[Try it]: Write out exactly the lines running from the one with "Privacy Policy (194, 2232)" to the end of the data, including both of those lines and excluding pictures.

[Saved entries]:
☆ ☆ ☆

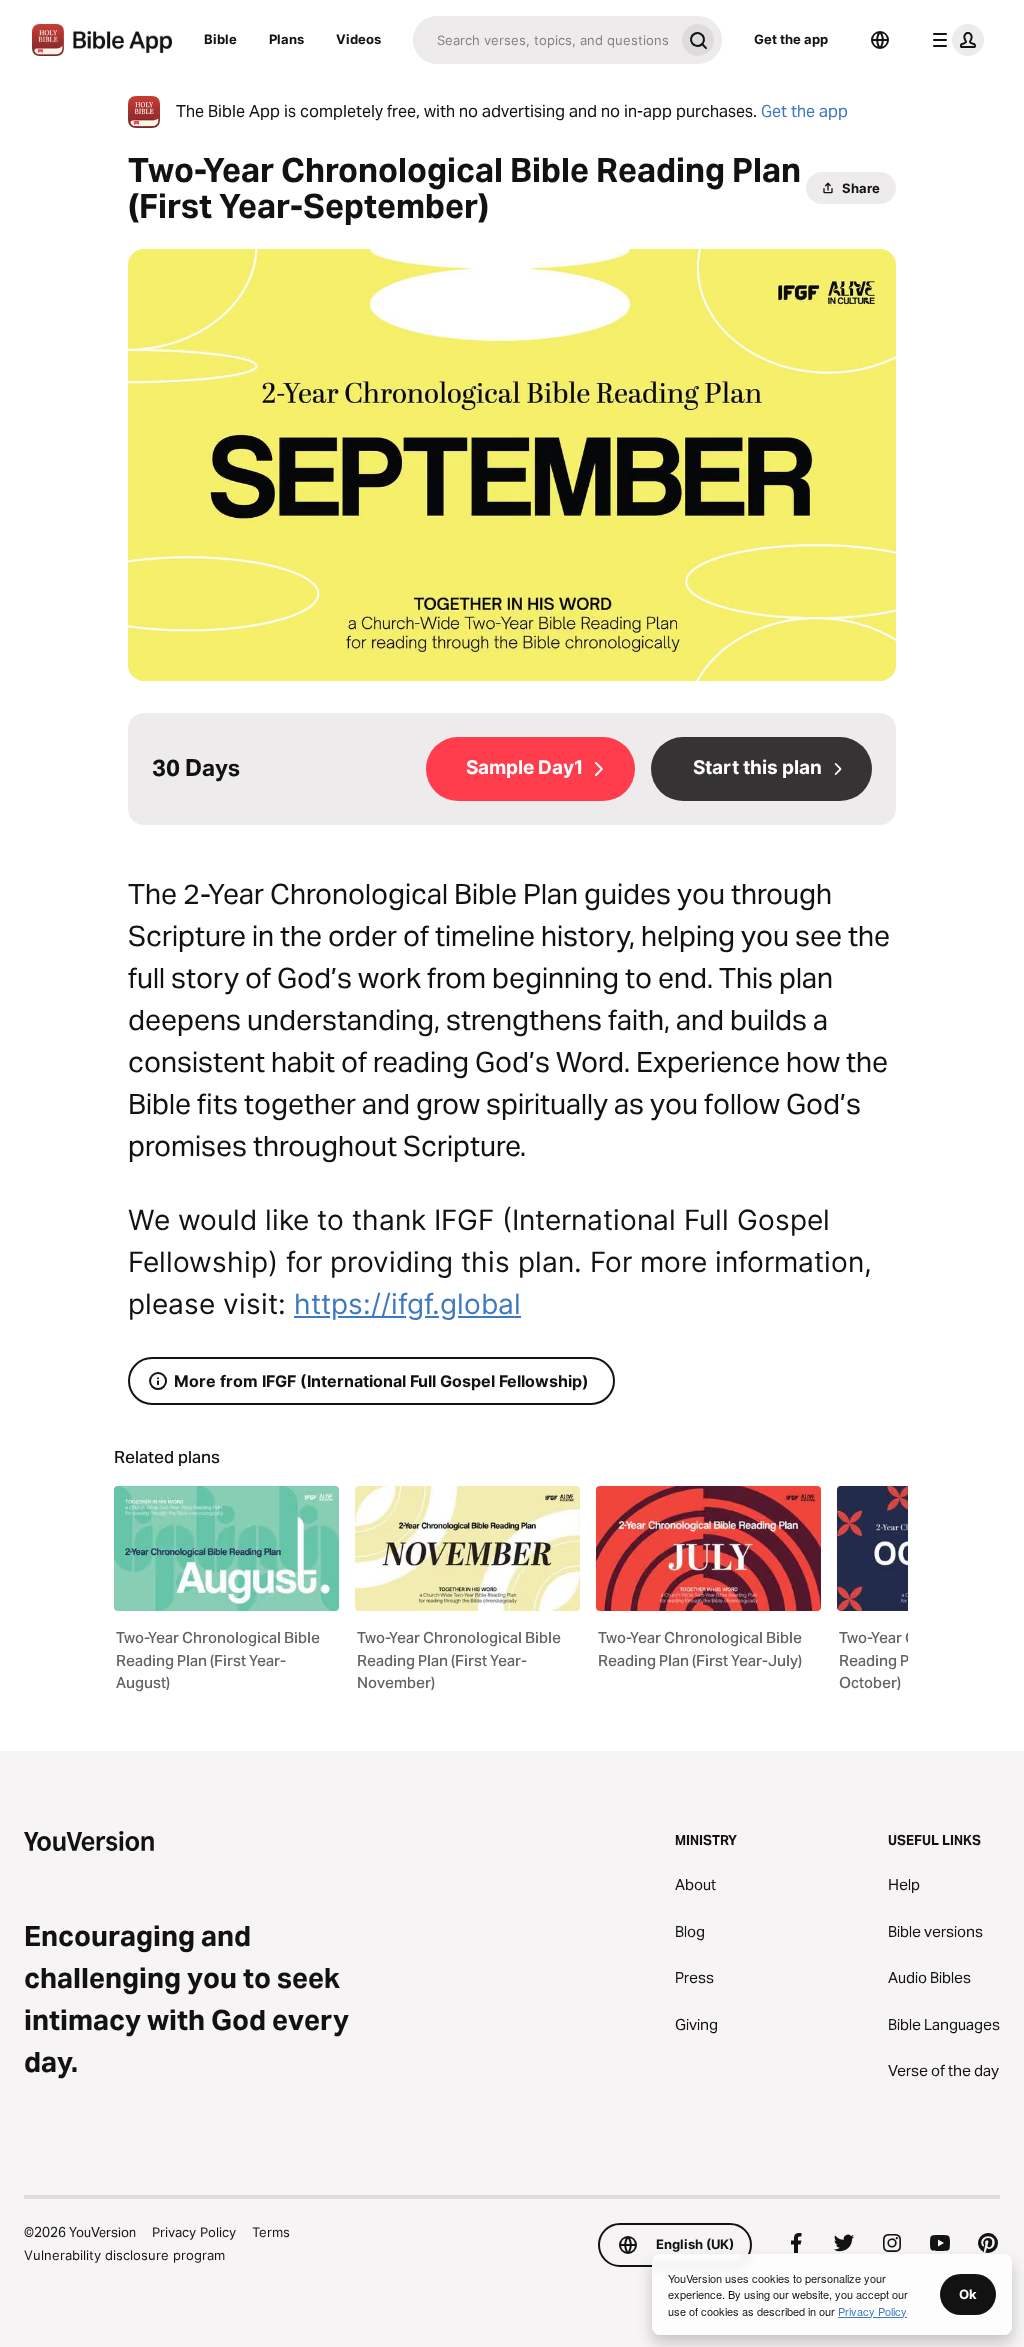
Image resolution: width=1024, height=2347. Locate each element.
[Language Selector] (880, 40)
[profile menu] (954, 40)
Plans (286, 39)
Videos (358, 39)
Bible (220, 39)
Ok (968, 2294)
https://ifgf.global (407, 1304)
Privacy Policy (194, 2232)
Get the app (791, 39)
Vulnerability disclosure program (124, 2255)
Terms (271, 2232)
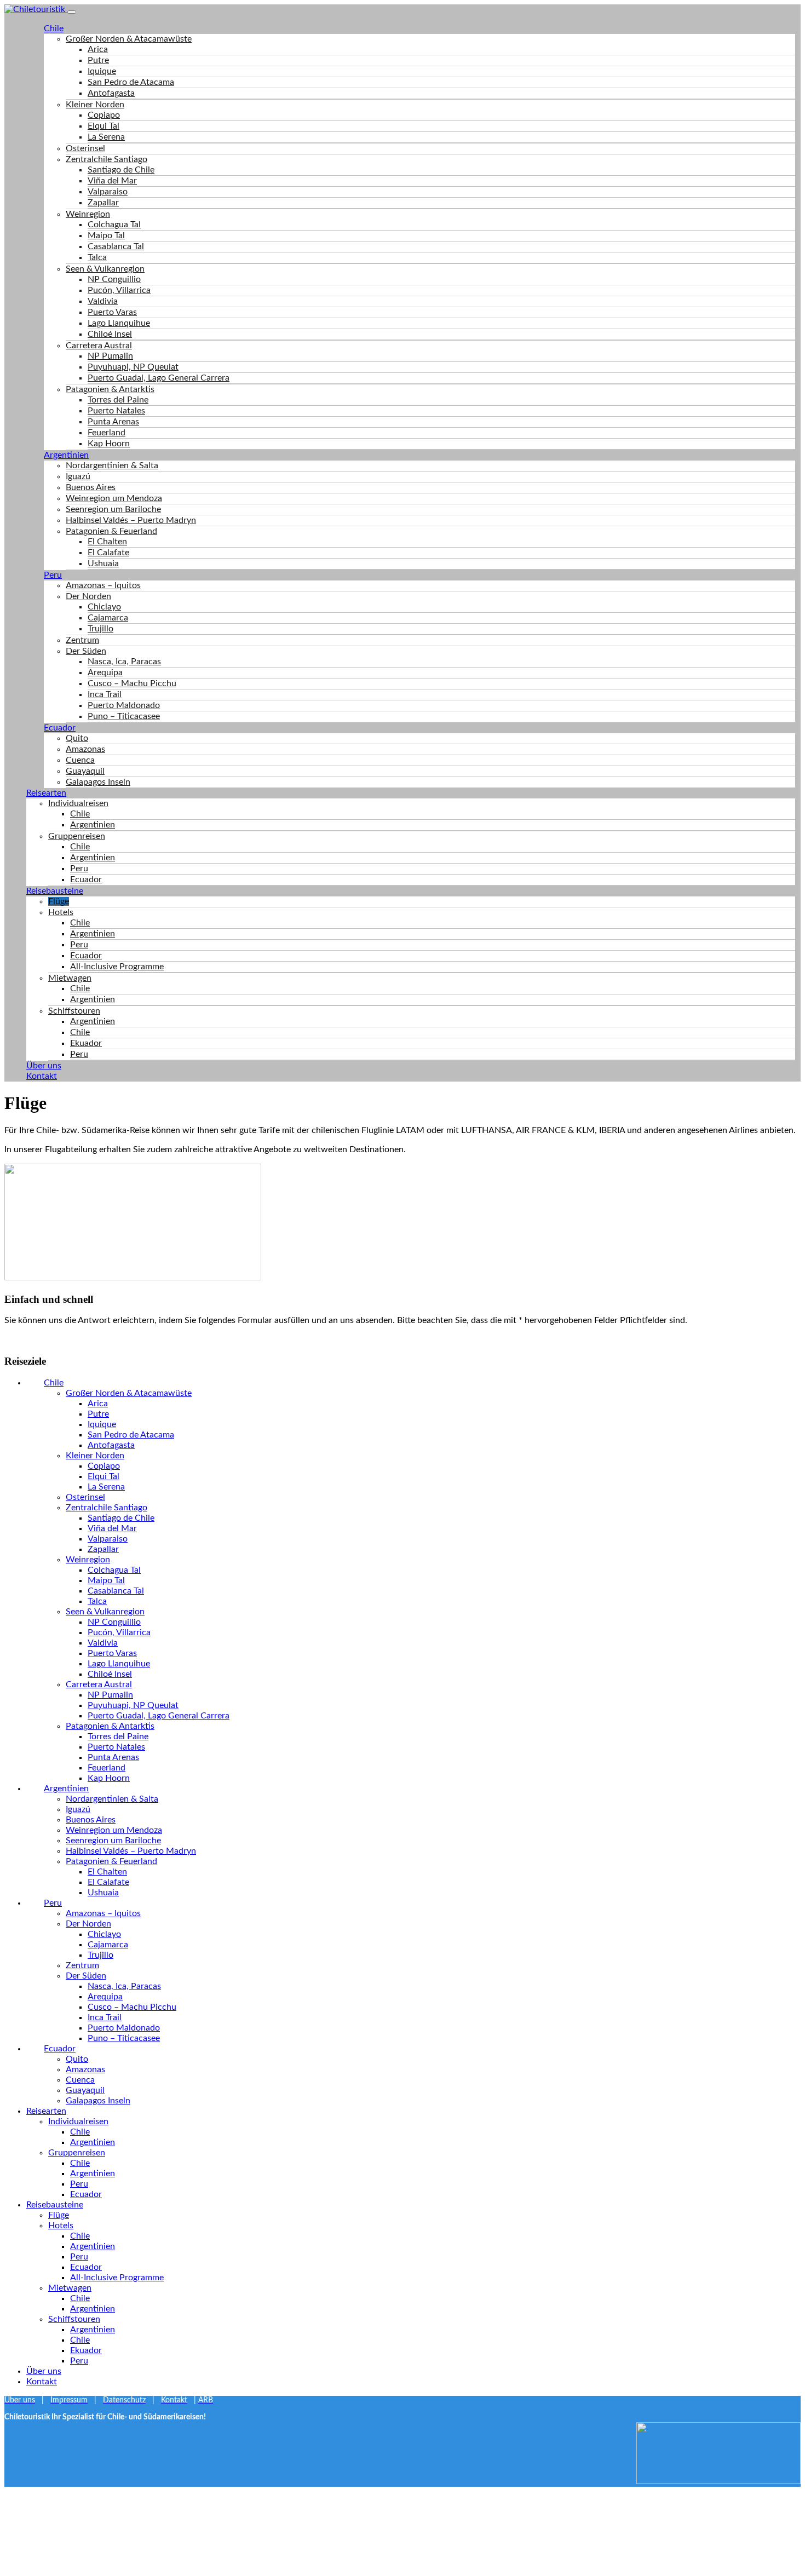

☆ ☆ ☆

[Completed task]:
Privacy Policy (194, 2232)
Get the app (791, 39)
Vulnerability disclosure program (124, 2255)
Terms (271, 2232)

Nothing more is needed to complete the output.